Zentraler Vernetzer der Wertschöpfungskette
Die Stahldistribution befindet sich direkt zwischen Hersteller und Kunde – den wesentlichen Akteuren der Wertschöpfungskette, die es künftig noch stärker zu vernetzen gilt. Sie ist dabei wie eine Spinne im Netz: schnell, agil, flexibel und mit direkten Wegen. Diese zentrale Rolle ermöglicht es auch, die digitale Vernetzung aller Akteure innerhalb der gesamten Lieferkette voranzutreiben − von der Produktion und Bestellung über den Transport bis hin zur Lagerung und zielgenauen Auslieferung.
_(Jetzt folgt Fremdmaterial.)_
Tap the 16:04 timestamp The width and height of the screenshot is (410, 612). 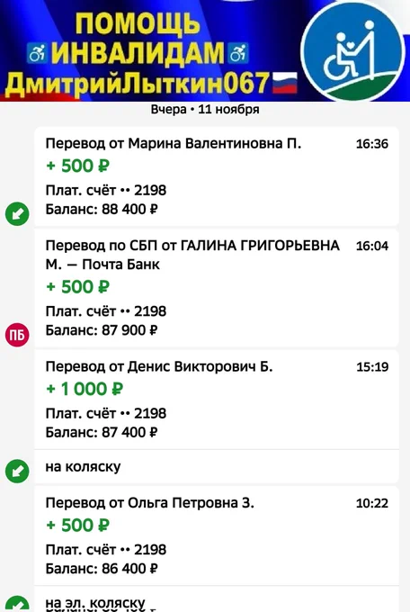point(372,246)
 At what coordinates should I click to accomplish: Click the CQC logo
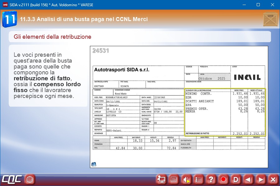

Denn bereits mit dem Wissen darüber, wieviel Material die Lieferkette benötigt, ließen sich nicht nur Kundenservices noch weiter verbessern, sondern auch Effizienz steigern und Kosten sowie Kapitaleinsatz senken. Sowohl beim Hersteller als auch beim Kunden. Und damit über die gesamte Lieferkette hinweg.
Für die Distributionsbranche gilt es, sich dieser wichtigen Rolle künftig noch stärker bewusst zu sein. Nur wenn Sie ihr vielschichtiges Angebot weiter konsequent ausbaut und sich dabei an den Bedürfnissen ihrer Abnehmer orientiert, kann sie ihre Kundenbasis stärken. Und damit auch weiterhin einen maßgeblichen Beitrag zur globalen Wettbewerbsfähigkeit von Europas Stahlindustrie sowie ihrer Kundensegmente leisten.
Dr. Jens Lauber ist Managing Director Distribution Mainland Europe von Tata Steels europäischen Geschäftseinheiten, einem der führenden Stahlproduzenten in Europa.